Please state how many lines in the records below contain the word "Switch"; the answer should be a number and nothing else.

-.-.-

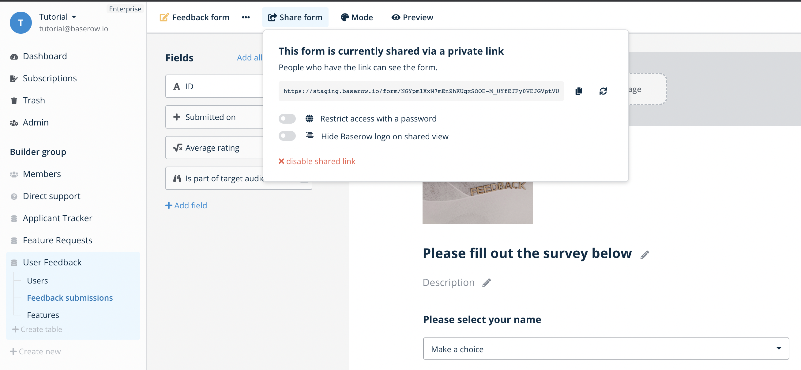The height and width of the screenshot is (370, 801).
Task: Click Add field below the field list
Action: click(186, 205)
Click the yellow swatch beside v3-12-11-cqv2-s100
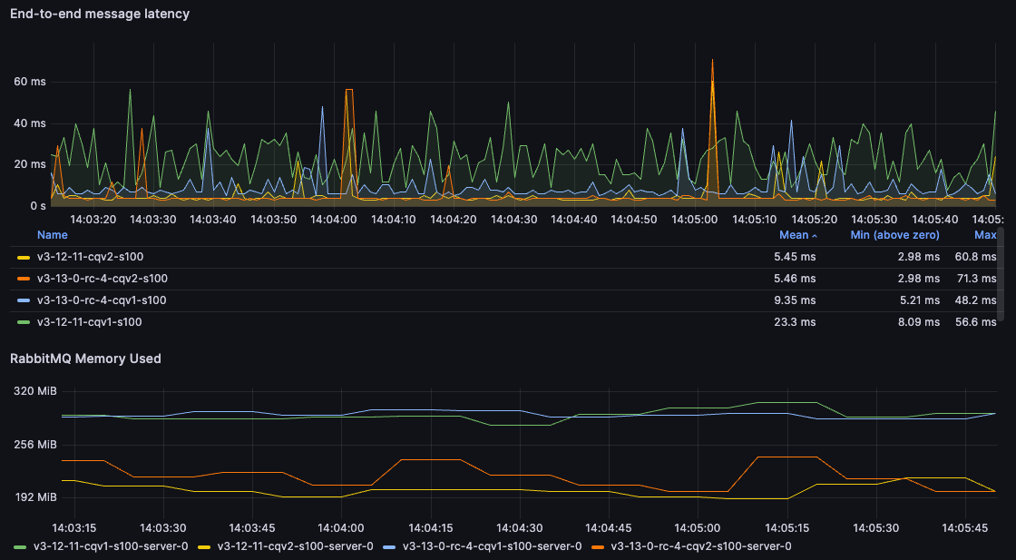The width and height of the screenshot is (1016, 560). click(x=25, y=257)
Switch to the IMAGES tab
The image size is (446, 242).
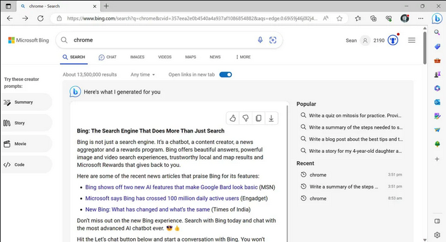tap(138, 57)
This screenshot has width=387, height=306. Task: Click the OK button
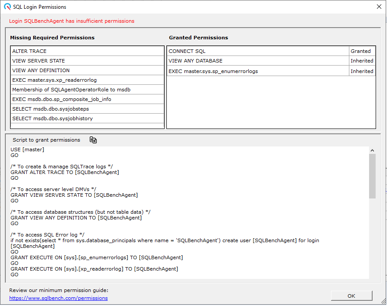351,296
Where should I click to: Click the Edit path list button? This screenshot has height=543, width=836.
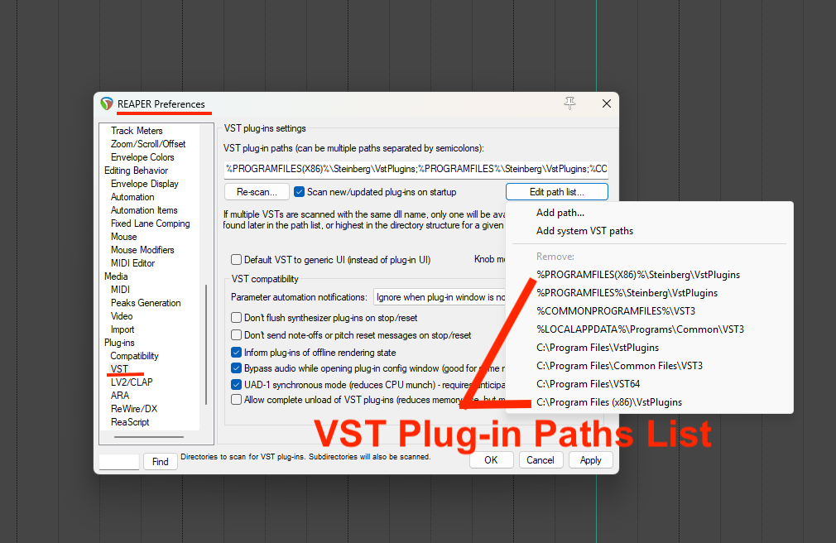click(x=556, y=192)
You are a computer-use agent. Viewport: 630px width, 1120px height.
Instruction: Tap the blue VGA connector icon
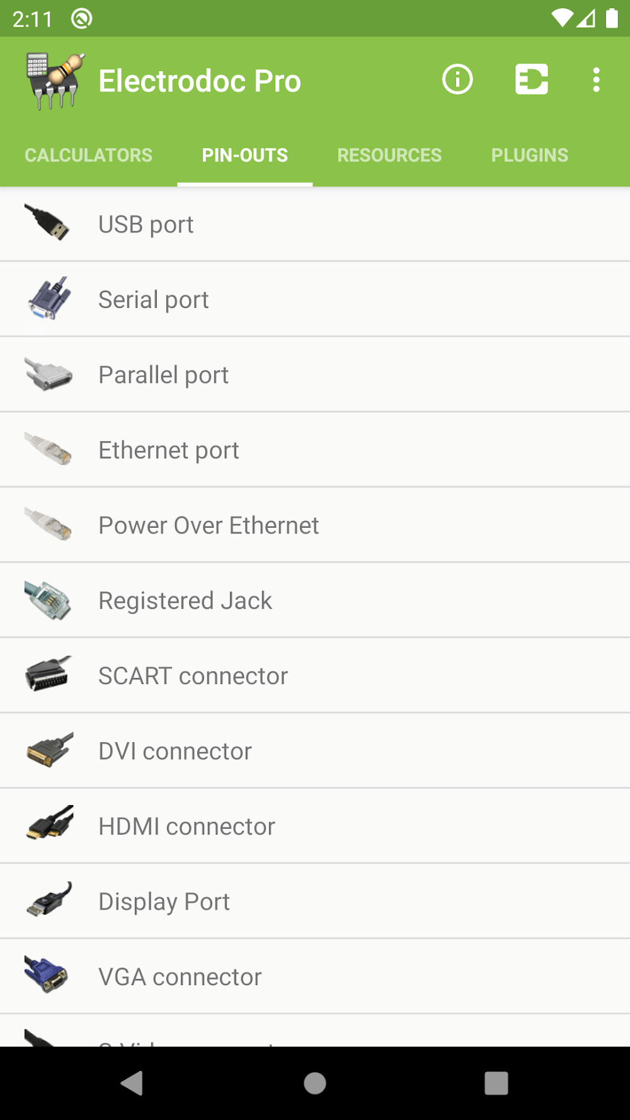click(x=47, y=974)
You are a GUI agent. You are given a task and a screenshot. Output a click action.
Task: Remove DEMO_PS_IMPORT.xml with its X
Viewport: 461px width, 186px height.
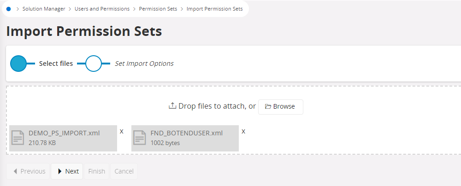[122, 131]
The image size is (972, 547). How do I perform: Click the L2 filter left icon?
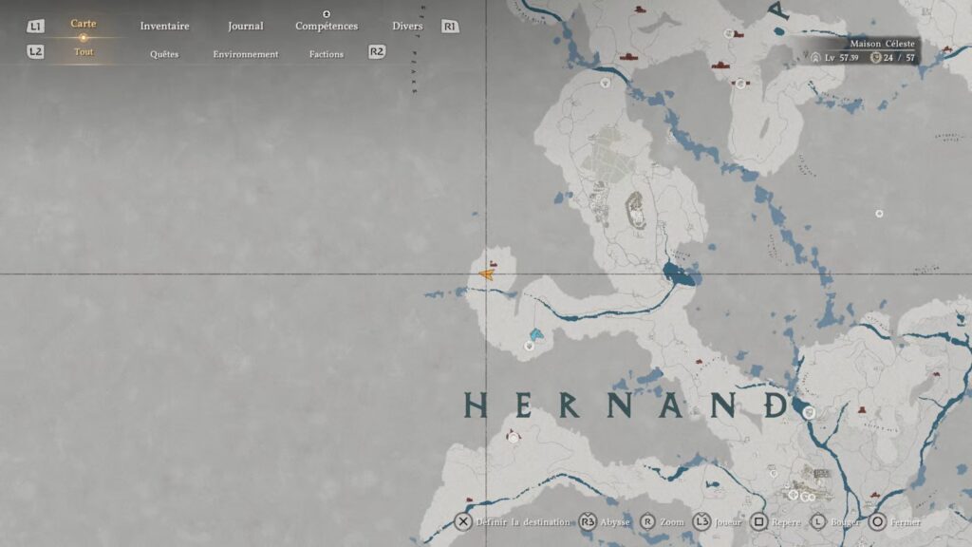35,52
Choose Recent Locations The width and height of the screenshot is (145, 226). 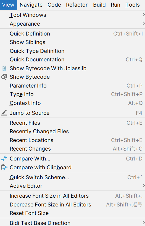point(72,140)
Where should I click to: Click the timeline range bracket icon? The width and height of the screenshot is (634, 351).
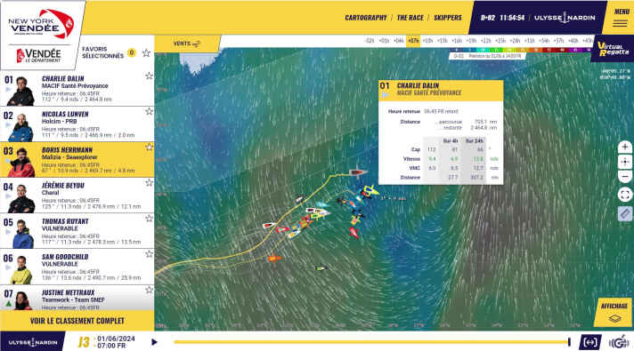(x=590, y=342)
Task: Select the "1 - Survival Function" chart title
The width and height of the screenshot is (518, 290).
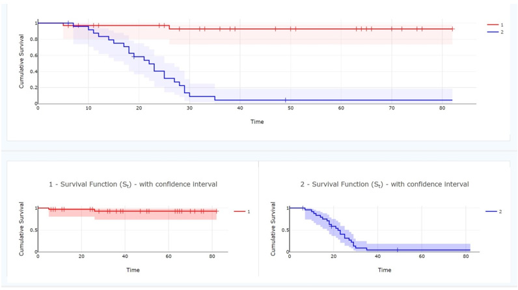Action: [x=133, y=184]
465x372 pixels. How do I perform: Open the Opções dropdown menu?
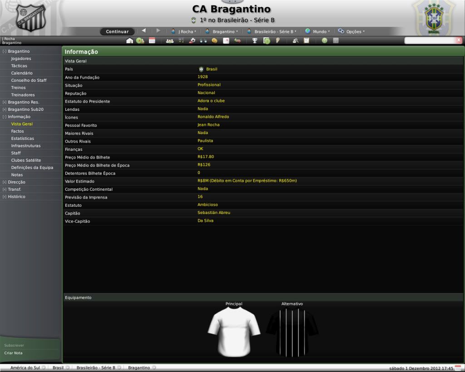click(x=351, y=31)
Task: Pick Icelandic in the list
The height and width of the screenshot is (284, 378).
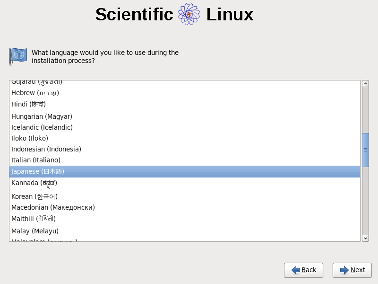Action: [x=42, y=127]
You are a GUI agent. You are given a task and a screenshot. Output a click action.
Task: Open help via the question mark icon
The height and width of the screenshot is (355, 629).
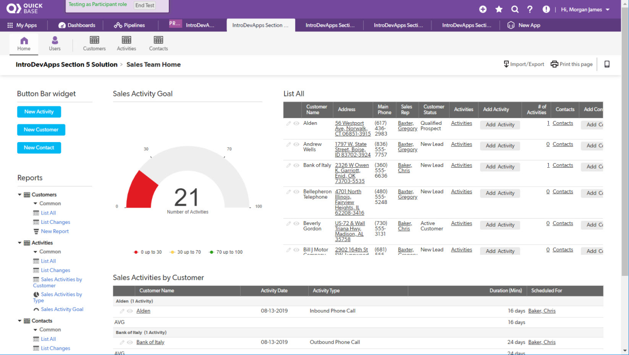(x=530, y=8)
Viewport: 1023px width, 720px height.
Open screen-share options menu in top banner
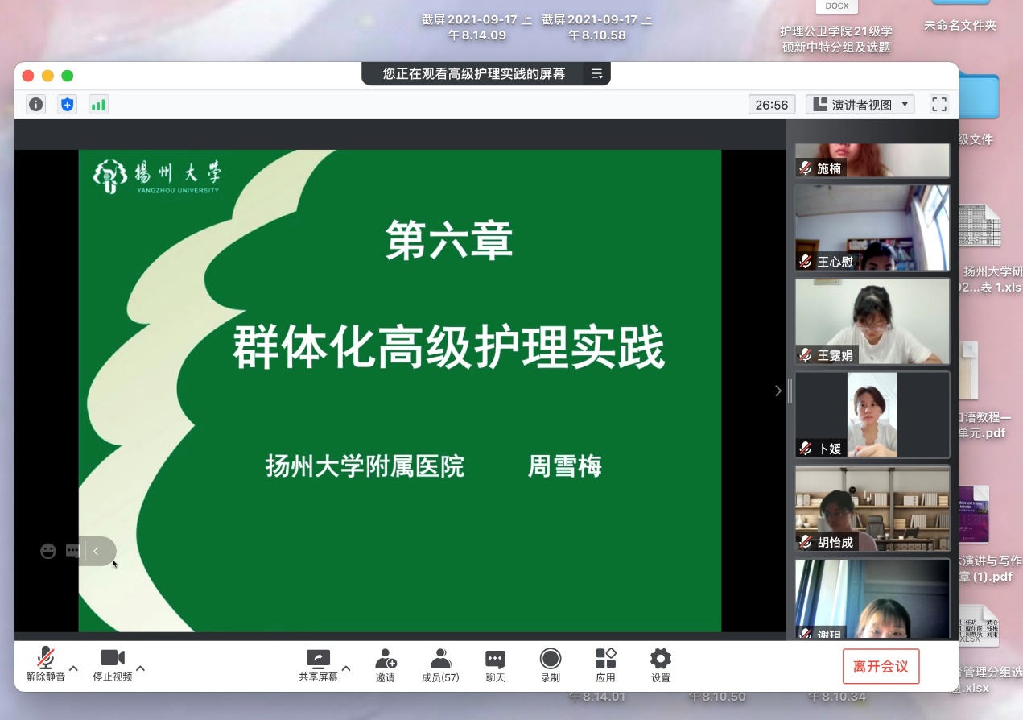[596, 74]
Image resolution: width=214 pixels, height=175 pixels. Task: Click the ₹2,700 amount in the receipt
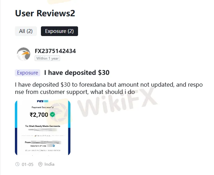[39, 115]
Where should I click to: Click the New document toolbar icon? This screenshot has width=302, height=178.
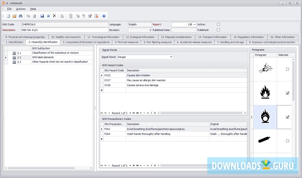point(8,16)
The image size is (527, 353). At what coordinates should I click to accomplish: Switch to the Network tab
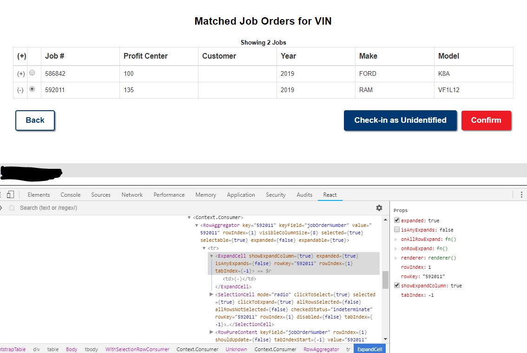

-.-.-

• [Result of this exercise]: 2